Another facility that remained almost entirely empty was the field hospital built at New York’s Javits Convention Center, a 1,000-room facility that opened less than two weeks after Cuomo signed his deadly nursing home decree. The center treated fewer than 1,100 patients over its five-week lifespan, which means its 1,000 beds remained “largely empty ” and had plenty of room to accept nursing home patients.
Cuomo’s second excuse, predictably, has been to blame President Trump:
Why did the state do that with COVID patients in nursing homes? It’s because the state followed President Trump’s CDC [Centers for Disease Control and Prevention] guidance.
This, of course, is gibberish. Cuomo wasn’t forced to do anything any more than DeSantis was. The difference is that DeSantis made the correct decision, while Cuomo made one deadly decision after another. Plus, Cuomo reversed his deadly decree without the CDC ever altering its guidelines.
But let’s pretend Cuomo’s hands were tied. What we have here is a governor more than willing to defy the federal government when it comes to protecting illegal aliens but not the elderly. What we have here is a governor willing to defy the federal government to protect tax breaks for the rich but not the elderly.

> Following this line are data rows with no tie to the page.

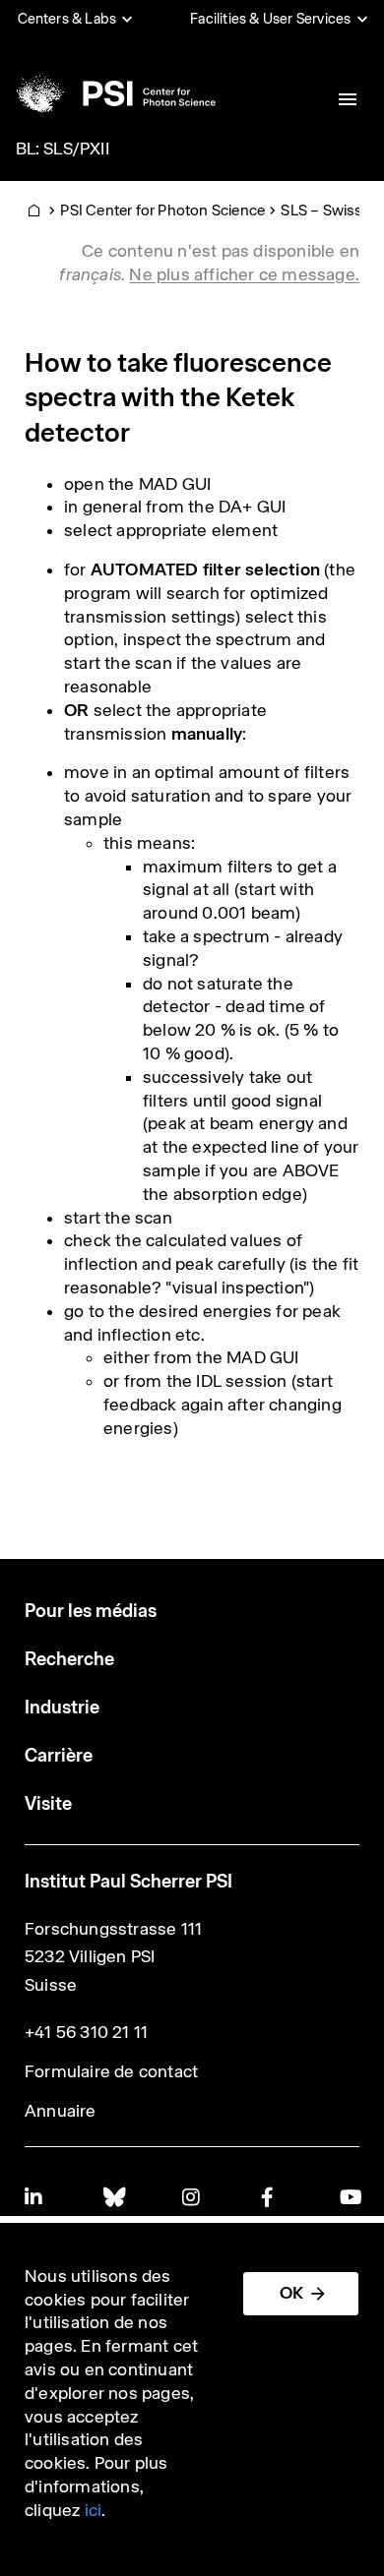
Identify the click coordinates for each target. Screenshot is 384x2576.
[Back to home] (114, 93)
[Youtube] (349, 2197)
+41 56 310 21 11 (86, 2032)
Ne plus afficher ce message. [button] (244, 274)
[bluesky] (113, 2197)
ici (93, 2510)
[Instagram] (192, 2197)
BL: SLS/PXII (62, 148)
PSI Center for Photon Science (162, 210)
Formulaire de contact (111, 2071)
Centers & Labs (67, 19)
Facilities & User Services (270, 19)
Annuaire (60, 2111)
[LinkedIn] (34, 2197)
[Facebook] (271, 2197)
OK (291, 2293)
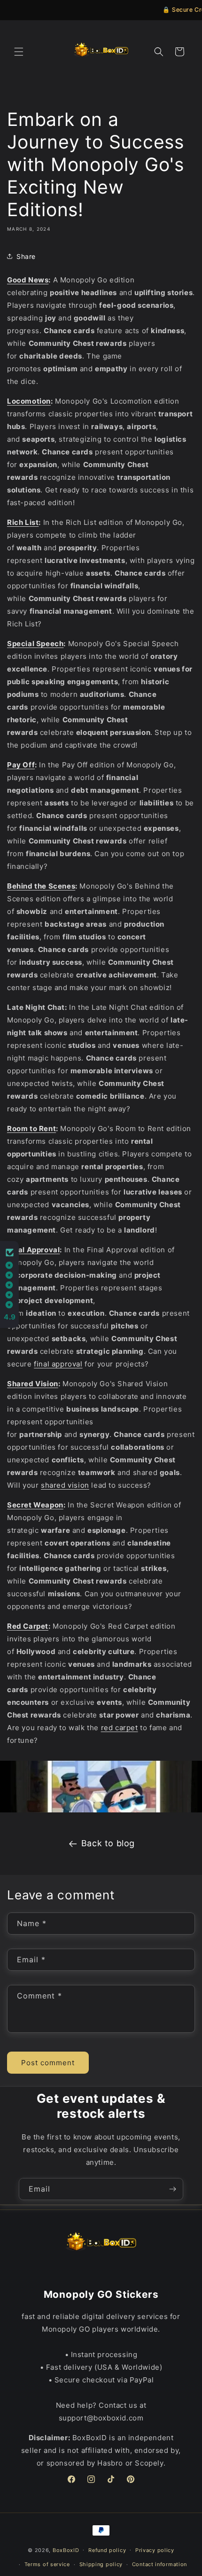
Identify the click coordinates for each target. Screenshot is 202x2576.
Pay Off (21, 764)
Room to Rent (31, 1128)
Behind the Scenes (41, 886)
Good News (27, 279)
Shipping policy (101, 2564)
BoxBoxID (66, 2549)
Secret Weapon (35, 1504)
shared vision (65, 1485)
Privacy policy (154, 2550)
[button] (18, 51)
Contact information (159, 2564)
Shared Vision (32, 1383)
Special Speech (35, 643)
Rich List (23, 522)
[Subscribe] (172, 2189)
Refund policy (107, 2550)
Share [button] (26, 256)
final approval (58, 1363)
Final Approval (33, 1249)
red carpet (119, 1727)
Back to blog (108, 1843)
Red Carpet (27, 1626)
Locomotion (29, 401)
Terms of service (47, 2564)
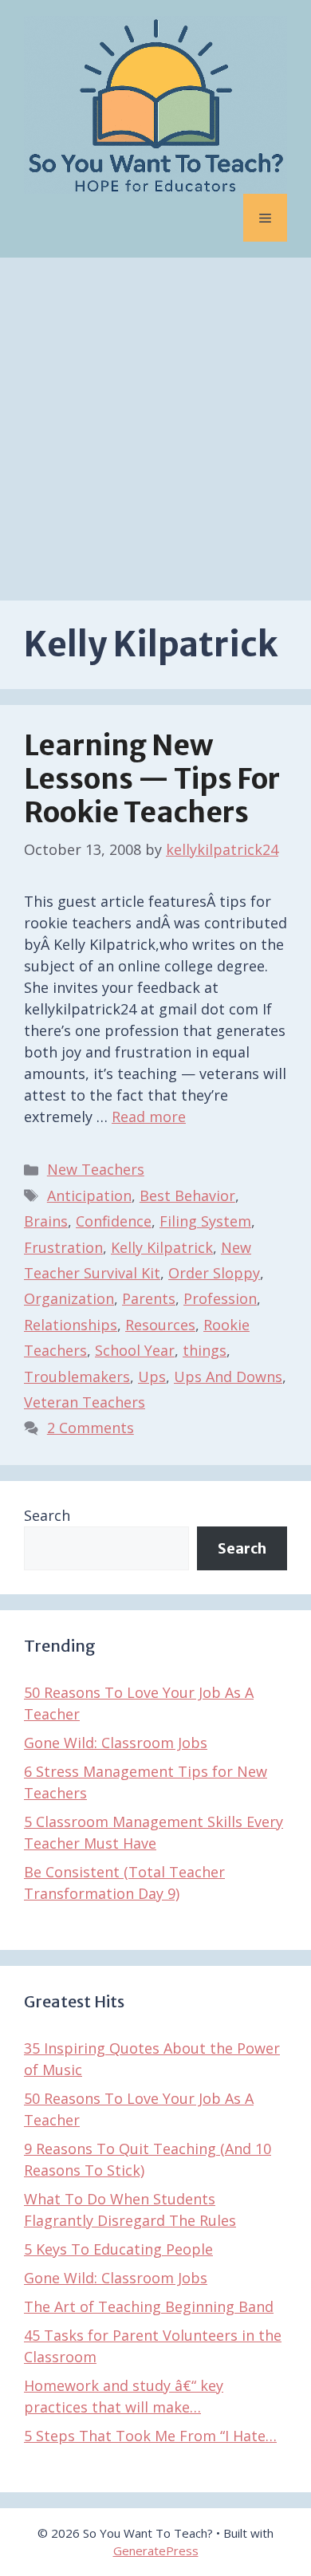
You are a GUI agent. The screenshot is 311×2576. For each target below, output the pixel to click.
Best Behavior (187, 1195)
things (204, 1350)
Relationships (70, 1324)
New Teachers (95, 1169)
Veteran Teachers (84, 1402)
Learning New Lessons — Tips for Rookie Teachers (152, 779)
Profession (220, 1298)
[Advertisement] (155, 421)
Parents (148, 1298)
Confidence (114, 1221)
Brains (46, 1221)
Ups (152, 1376)
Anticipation (89, 1195)
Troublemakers (77, 1376)
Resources (160, 1324)
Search (47, 1515)
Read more (149, 1116)
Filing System (205, 1221)
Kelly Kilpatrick (162, 1247)
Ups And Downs (228, 1376)
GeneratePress (156, 2550)
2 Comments (90, 1427)
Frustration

Cuomo’s final excuse was to blame — unbelievably — the nursing homes:
For a COVID patient, a nursing home must say “I can quarantine, I can isolate, I have the right staff, I have the right PPE,” or else that nursing home should not take that patient … So any nursing home could just say, “I can’t handle a COVID person in my facility.”
This is simply not true.
Cuomo’s mandate not only required that nursing homes accept coronavirus patients returning from hospitalization — incredibly, Cuomo outlawed the right of the nursing home to even ask if the patient tested positive for the virus. How can you request to not accept a patient if you don’t know his status?
What’s more, uncovered emails prove that New York state denied requests from nursing homes to send “suspected covid patients” to the empty Javits Center facility.
“We don’t have the ability to cohort right now based on staffing and we really want to protect our other patients,” Cobble Hill Health Center CEO Donny Tuchman wrote to the state Health Department. The request was denied, even though only 134 of the Javits Center’s 1,000 beds were in use; only 62 of the 1,000 beds aboard the USNS Comfort were in use.
Sadly, the New York Post reports that “Cobble Hill has led all state nursing homes in the number of residents killed by the coronavirus[.]”
Cuomo is not the only governor who poured death into nursing homes. In New Jersey, where 51 out of every 100,000 nursing home resident has died of the coronavirus, the state’s Democrat governor signed an order similar to Cuomo’s that outlawed nursing homes refusing an infectious patient. Like New York, New Jersey also barred nursing homes from asking that patients be tested before accepting them.
The bottom line is that thousands and thousands of people died unnecessarily because of Andrew Cuomo’s fatal mismanagement and equally fatal error of judgment. This is all on him, hence my retraction.